● **Passage shown**:
┄┄┄┄┄┄
Since 1850, more than 5,000 people have gone over Niagara Falls, either intentionally (as stunts or suicide attempts) or accidentally. The first recorded person to survive going over the falls was school teacher Annie Edson Taylor, who in 1901 successfully completed the stunt inside an oak barrel. In the following  years, thousands of people have been swept over the falls but only sixteen people have reportedly survived the feat. All instances of people having survived the trip over the falls have been over the Canadian Horseshoe Falls. Following the death of one daredevil in 1951, stunting at Niagara Falls has been illegal and subject to fines of up to $25,000 USD.
┄┄┄┄┄┄
● **Data**:
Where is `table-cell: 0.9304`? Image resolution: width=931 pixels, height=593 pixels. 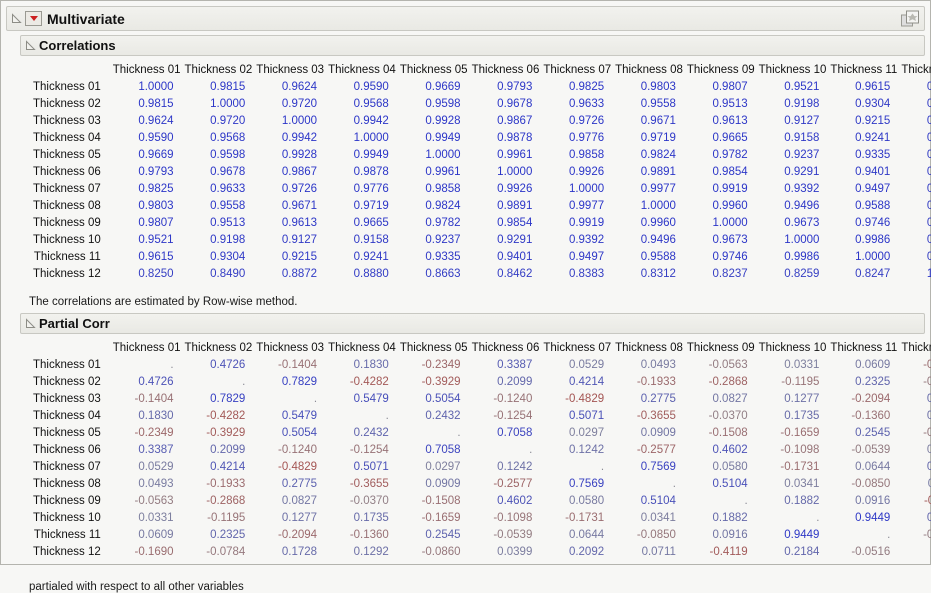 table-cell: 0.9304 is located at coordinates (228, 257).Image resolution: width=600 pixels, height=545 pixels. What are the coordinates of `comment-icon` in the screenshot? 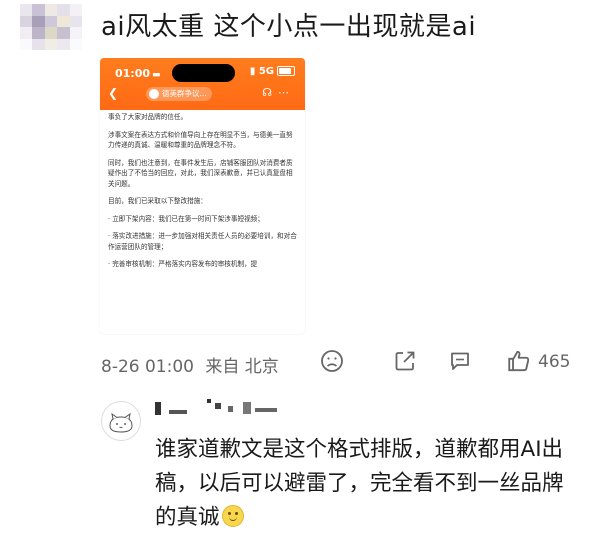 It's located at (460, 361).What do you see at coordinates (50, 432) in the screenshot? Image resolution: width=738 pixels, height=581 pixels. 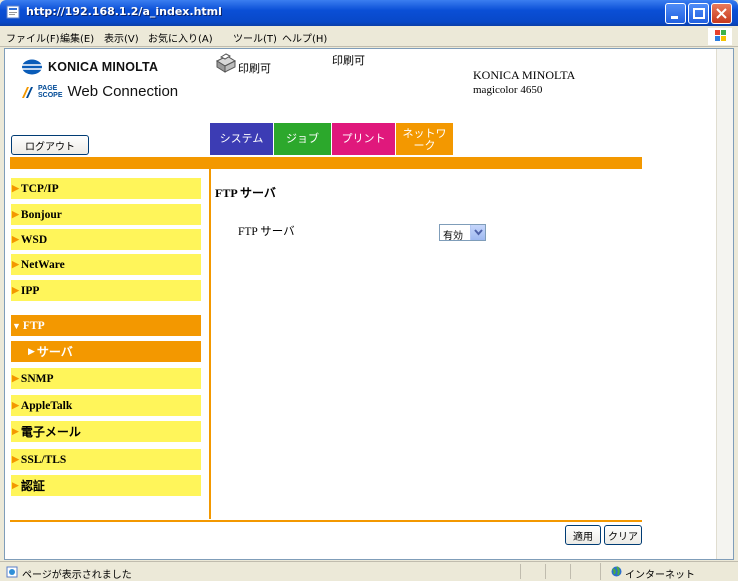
┄┄┄┄┄┄
● **Task description**: Copy the Niagara Falls passage word for word, starting at the words that contain "Since 1850, more" and ending after "to $25,000 USD.". The material isn't needed here.

● **Written reply**:
Since 1850, more than 5,000 people have gone over Niagara Falls, either intentionally (as stunts or suicide attempts) or accidentally. The first recorded person to survive going over the falls was school teacher Annie Edson Taylor, who in 1901 successfully completed the stunt inside an oak barrel. In the following  years, thousands of people have been swept over the falls but only sixteen people have reportedly survived the feat. All instances of people having survived the trip over the falls have been over the Canadian Horseshoe Falls. Following the death of one daredevil in 1951, stunting at Niagara Falls has been illegal and subject to fines of up to $25,000 USD.